• [PROBLEM TO SOLVE]
The first line of the entries through the line bearing "Image resolution: width=908": copy these lines exactly and return nothing else.

Items from a data source
┄┄┄┄┄┄┄┄┄┄

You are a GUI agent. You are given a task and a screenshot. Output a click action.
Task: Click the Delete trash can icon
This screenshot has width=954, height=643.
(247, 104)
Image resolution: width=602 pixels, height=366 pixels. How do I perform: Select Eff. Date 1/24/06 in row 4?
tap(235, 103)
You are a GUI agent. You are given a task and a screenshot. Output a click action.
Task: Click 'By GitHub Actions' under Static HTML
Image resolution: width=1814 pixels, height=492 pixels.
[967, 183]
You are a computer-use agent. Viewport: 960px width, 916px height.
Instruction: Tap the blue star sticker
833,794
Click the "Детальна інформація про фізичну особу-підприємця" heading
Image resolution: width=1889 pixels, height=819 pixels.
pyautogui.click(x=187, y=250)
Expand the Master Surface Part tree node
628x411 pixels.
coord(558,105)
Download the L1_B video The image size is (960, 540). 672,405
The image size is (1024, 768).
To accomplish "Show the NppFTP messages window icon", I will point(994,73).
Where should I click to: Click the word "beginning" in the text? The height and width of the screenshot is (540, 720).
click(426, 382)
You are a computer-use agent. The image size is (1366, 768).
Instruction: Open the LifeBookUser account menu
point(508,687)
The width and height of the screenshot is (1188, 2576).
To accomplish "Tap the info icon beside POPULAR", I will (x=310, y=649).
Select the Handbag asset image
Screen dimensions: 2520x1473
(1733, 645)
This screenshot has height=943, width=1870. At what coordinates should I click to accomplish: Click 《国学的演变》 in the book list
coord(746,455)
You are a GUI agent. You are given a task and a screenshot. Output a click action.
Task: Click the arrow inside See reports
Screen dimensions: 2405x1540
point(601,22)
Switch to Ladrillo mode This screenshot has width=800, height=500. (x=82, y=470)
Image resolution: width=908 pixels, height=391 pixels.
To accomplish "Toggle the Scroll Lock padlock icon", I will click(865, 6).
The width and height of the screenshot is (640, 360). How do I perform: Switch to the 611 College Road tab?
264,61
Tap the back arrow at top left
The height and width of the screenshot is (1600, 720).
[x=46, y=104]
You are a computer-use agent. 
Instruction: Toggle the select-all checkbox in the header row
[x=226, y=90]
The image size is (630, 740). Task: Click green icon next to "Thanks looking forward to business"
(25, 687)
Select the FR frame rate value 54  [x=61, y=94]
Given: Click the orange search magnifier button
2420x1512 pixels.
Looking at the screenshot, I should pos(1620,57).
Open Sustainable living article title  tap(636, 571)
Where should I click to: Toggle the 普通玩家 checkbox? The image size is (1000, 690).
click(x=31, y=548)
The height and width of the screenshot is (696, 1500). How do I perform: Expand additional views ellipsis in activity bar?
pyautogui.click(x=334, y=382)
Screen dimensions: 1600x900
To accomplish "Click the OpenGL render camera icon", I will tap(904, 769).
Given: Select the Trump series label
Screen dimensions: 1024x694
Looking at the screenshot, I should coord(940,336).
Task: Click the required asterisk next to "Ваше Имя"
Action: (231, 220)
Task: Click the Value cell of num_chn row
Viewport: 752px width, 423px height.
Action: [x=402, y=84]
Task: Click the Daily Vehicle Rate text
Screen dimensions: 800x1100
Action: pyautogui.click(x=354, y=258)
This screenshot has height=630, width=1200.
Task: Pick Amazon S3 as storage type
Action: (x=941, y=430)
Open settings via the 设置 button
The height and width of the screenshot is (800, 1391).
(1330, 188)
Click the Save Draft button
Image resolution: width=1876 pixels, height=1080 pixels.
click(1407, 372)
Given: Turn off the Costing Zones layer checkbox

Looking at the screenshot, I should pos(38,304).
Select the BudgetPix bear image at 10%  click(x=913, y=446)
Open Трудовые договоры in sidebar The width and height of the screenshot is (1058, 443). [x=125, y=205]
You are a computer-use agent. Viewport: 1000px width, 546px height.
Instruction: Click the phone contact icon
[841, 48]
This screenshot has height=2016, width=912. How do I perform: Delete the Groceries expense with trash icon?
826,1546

┄┄┄┄┄┄┄┄┄┄

• [EXERCISE ANSWER]
You are a GUI agent. You are given a task and a screenshot. Output a click action.
Task: Click the Delete trash can icon
This screenshot has width=954, height=643.
(247, 104)
Image resolution: width=602 pixels, height=366 pixels. How do I perform: Select Eff. Date 1/24/06 in row 4?
tap(235, 103)
You are a GUI agent. You are given a task and a screenshot. Output a click action.
Task: Click 'By GitHub Actions' under Static HTML
Image resolution: width=1814 pixels, height=492 pixels.
[967, 183]
You are a computer-use agent. Viewport: 960px width, 916px height.
Instruction: Tap the blue star sticker
833,794
Click the "Детальна інформація про фізичну особу-підприємця" heading
Image resolution: width=1889 pixels, height=819 pixels.
pyautogui.click(x=187, y=250)
Expand the Master Surface Part tree node
628x411 pixels.
coord(558,105)
Download the L1_B video The image size is (960, 540). 672,405
The image size is (1024, 768).
To accomplish "Show the NppFTP messages window icon", I will point(994,73).
Where should I click to: Click the word "beginning" in the text? The height and width of the screenshot is (540, 720).
click(426, 382)
You are a computer-use agent. The image size is (1366, 768).
Instruction: Open the LifeBookUser account menu
point(508,687)
The width and height of the screenshot is (1188, 2576).
To accomplish "Tap the info icon beside POPULAR", I will (x=310, y=649).
Select the Handbag asset image
Screen dimensions: 2520x1473
(1733, 645)
This screenshot has height=943, width=1870. At what coordinates should I click to accomplish: Click 《国学的演变》 in the book list
coord(746,455)
You are a GUI agent. You are given a task and a screenshot. Output a click action.
Task: Click the arrow inside See reports
Screen dimensions: 2405x1540
point(601,22)
Switch to Ladrillo mode This screenshot has width=800, height=500. (x=82, y=470)
Image resolution: width=908 pixels, height=391 pixels.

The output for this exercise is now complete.